Wednesday, May 23, 2007

Al Sharpton, Call Your Office: Westchester Newspaper Tries to Foment Racial Tension Where None Exists

The Journal-News Pulls A Story Out of Its [Black] Hat

Not that we're in the habit of siding with fatcat developers, but in the case of one Louis Cappelli in ever-tonier White Plains, N.Y., he and his compadres have a legitimate gripe.
The source of their discontent is The Journal-News, the consistently underachieving broadsheet that is the nominal paper of record for New York's northern suburbs (and a former employer of mine from way back when).
The paper is very pleased with itself for an article headlined "What's missing from this Station Square picture? Black people."
Good headline. Lousy story.
Cappelli is among the developers transforming downtown White Plains -- the Westchester County seat -- into a high-end destination. The Station Square project includes fancy office buildings, a shmancy hotel and condo tower, along with a rebuilt train station amid new restaurants and shops.
But what horrifies veteran reporter Keith Eddings is that the renderings for the project don't show any minorities in the scrum of people traveling too and from, unless you look really, really hard. Eddings did.

Using a magnifying glass, The Journal News identified four blacks among 87 people whose race could be determined with some certainty.

Now, anyone who's been to White Plains knows there are plenty of blacks and other minorities who not only live in the city, but work, eat and play there as well. No amount of Photo Shopping will contradict that. So, the rendering might be inaccurate, but it's hardly a paean to white people, as Cappelli's deputy Bruce Berg angrily told Eddings.

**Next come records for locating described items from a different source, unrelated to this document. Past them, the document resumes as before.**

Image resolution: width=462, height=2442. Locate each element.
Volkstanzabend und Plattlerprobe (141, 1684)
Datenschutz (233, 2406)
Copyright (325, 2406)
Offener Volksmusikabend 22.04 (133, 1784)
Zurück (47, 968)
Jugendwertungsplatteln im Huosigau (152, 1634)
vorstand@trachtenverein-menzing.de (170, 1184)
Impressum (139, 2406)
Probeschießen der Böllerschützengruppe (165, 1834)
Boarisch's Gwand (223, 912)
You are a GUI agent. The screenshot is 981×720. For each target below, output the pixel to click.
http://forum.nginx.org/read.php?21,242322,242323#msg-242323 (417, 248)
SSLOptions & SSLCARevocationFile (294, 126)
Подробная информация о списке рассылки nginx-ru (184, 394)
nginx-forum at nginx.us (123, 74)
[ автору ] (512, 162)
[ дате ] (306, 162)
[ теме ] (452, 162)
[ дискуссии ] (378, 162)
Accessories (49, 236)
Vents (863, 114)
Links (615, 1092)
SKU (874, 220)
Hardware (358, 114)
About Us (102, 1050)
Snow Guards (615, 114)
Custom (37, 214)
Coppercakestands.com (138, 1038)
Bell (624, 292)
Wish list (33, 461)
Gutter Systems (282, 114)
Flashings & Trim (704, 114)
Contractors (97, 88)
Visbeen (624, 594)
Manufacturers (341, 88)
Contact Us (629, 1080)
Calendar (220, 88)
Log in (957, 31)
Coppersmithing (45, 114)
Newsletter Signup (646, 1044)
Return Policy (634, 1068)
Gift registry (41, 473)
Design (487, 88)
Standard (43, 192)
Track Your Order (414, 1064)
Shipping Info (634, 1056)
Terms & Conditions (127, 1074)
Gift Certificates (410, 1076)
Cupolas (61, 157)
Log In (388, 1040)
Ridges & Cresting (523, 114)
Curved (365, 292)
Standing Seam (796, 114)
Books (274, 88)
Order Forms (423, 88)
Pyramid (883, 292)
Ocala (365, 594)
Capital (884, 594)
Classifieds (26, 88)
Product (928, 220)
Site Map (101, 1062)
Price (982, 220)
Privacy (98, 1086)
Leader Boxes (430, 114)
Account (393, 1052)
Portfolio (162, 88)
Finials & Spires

"It's intended to show the architectural rendering of the buildings - period, full stop, end of story."

Agreed.
Even though Eddings also noted that photos of another Cappelli project in Yonkers show a racially mixed clientele, he persisted with his dispatch.
Eddings dug deep to find a civil-rights attorney and a former NAACP official to weigh in on "news" the paper was creating itself.
As one OP noted following the story's online version:

You call this journalism? If the publication of this story weren't so tragic, it would be funny. Unbelievable.

Unless, of course, you're a regular reader of The Journal-News.